# CLAUDE.md
This file provides guidance to Claude Code (claude.ai/code) when working with code in this repository.
## Project Overview
ickyMCP is a RAG (Retrieval-Augmented Generation) MCP server for semantic document search. It indexes documents into a SQLite vector database and provides semantic search via the MCP protocol.
## Common Commands
```bash
# Install dependencies
pip install -r requirements.txt
# Or as editable package
pip install -e .
# Run the MCP server
python run.py
# Fast parallel indexing (for bulk document ingestion)
python fast_index.py <target_dir> --workers 8 --batch 64 --patterns "*.pdf" "*.docx"
# Run tests
pytest
pytest tests/test_specific.py -k "test_name"
```
## Architecture
### Data Flow
1. **Parsing** (`src/parsers.py`): Documents (PDF, DOCX, PPTX, XLSX, TXT, MD) are parsed to extract text
2. **Chunking** (`src/chunker.py`): Text is split into 4K token chunks with 500 token overlap using tiktoken
3. **Embedding** (`src/embedder.py`): Chunks are embedded using either local model (nomic-embed-text-v1.5) or Voyage AI API
4. **Storage** (`src/database.py`): Embeddings stored in SQLite with sqlite-vec extension for vector similarity search
5. **Search**: Query is embedded and compared using cosine similarity
### Key Components
- **`src/server.py`**: MCP server entry point. Exposes 7 tools: `index`, `search`, `similar`, `refresh`, `list`, `delete`, `status`
- **`src/embedder.py`**: Dual embedding support - `LocalEmbedder` (sentence-transformers) and `VoyageEmbedder` (API). Selected via `EMBEDDING_PROVIDER` env var
- **`src/database.py`**: `VectorDatabase` class wraps SQLite + sqlite-vec. Three tables: `documents`, `chunks`, `chunk_embeddings` (virtual table)
- **`src/chunker.py`**: `TextChunker` uses tiktoken for accurate token counting. Finds smart break points (paragraph > sentence > word)

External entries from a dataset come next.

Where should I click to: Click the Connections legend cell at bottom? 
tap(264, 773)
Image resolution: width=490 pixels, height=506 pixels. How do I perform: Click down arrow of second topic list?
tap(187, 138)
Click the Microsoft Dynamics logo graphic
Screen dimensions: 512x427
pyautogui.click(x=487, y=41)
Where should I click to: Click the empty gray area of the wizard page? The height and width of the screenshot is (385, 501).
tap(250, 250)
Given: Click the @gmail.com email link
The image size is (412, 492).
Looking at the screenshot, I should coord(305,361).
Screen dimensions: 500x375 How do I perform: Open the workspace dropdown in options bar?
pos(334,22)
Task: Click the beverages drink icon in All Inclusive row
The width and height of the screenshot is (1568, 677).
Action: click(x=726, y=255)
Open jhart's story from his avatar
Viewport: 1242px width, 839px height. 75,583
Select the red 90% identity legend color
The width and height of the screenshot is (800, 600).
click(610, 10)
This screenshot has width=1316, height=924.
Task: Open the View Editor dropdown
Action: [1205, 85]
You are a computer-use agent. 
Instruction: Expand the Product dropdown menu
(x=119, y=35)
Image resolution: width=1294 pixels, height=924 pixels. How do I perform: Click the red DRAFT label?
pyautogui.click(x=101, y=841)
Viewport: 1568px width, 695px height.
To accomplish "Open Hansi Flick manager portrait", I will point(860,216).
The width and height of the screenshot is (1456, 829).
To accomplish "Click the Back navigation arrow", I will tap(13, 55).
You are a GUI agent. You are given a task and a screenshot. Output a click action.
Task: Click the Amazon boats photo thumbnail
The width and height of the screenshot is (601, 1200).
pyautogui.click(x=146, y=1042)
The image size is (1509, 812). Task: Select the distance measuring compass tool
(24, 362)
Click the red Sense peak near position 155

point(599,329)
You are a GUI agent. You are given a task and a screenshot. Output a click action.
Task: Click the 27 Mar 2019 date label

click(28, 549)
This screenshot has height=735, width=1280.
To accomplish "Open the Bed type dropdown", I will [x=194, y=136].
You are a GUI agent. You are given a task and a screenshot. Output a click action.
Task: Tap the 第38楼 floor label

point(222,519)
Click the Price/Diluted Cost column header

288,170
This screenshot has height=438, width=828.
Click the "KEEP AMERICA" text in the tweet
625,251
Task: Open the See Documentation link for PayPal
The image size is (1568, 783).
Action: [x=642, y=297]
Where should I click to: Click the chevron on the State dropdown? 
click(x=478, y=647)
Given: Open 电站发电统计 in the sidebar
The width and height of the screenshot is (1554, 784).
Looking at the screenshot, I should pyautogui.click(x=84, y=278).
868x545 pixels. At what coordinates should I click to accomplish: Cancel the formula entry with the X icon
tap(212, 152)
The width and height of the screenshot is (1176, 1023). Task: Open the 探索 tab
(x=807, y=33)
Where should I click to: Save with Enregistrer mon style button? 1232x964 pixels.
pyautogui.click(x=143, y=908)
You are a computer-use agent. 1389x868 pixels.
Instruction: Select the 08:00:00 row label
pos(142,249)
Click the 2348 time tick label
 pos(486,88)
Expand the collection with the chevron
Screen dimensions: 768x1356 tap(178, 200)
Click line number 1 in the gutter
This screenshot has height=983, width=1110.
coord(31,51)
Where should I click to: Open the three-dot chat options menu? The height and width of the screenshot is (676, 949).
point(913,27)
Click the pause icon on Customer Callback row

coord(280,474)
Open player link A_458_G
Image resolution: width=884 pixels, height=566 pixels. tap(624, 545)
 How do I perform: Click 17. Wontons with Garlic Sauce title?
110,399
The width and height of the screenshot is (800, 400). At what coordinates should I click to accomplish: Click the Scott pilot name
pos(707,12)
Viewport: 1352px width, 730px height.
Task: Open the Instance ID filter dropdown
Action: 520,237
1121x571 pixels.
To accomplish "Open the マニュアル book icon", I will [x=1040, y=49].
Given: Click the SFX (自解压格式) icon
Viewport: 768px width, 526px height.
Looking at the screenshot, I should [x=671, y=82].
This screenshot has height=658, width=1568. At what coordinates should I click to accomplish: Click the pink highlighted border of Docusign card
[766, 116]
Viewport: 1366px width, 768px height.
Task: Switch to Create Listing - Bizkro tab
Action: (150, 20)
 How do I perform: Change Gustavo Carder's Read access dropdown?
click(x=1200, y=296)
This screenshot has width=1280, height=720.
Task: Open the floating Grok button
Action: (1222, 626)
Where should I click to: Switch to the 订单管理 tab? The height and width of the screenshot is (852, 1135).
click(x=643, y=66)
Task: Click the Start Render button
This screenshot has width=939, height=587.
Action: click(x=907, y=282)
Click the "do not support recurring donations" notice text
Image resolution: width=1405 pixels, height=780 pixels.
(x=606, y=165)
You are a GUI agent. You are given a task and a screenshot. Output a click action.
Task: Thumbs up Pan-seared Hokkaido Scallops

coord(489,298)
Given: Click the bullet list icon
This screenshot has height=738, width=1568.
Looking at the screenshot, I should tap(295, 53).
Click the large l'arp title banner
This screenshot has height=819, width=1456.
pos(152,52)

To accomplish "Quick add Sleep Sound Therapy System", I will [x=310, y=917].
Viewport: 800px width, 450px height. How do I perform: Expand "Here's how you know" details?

- **`fast_index.py`**: Standalone CLI for bulk indexing with thread-pool parsing and batched embeddings
### Environment Variables
| Variable | Default | Description |
|----------|---------|-------------|
| `ICKY_EMBEDDING_PROVIDER` | `voyage` | `local` or `voyage` |
| `ICKY_CHUNK_SIZE` | `4000` | Tokens per chunk |
| `ICKY_CHUNK_OVERLAP` | `500` | Overlap between chunks |
| `ICKY_DB_PATH` | `./icky_voyage.db` or `./icky.db` | SQLite database path |
| `ICKY_VOYAGE_API_KEY` | (set in config) | Voyage AI API key |
| `ICKY_VOYAGE_MODEL` | `voyage-3.5-lite` | Voyage model name |
| `ICKY_VOYAGE_DIMENSIONS` | `1024` | Voyage embedding dimensions |
| `ICKY_LOCAL_MODEL` | `nomic-ai/nomic-embed-text-v1.5` | Local model name |
### Database Schema
- `documents`: path (unique), file_type, file_size, modified_time, indexed_at, chunk_count, page_count
- `chunks`: document_id (FK), chunk_index, chunk_text, token_count, page_number, start_char, end_char
- `chunk_embeddings`: Virtual table using sqlite-vec for vector similarity (768 or 1024 dimensions)
### Embedding Prefixes (Local Model Only)
The nomic model requires prefixes:
- Query: `search_query: <text>`
- Document: `search_document: <text>`
These are applied automatically in `LocalEmbedder.embed_query()` and `embed_documents()`.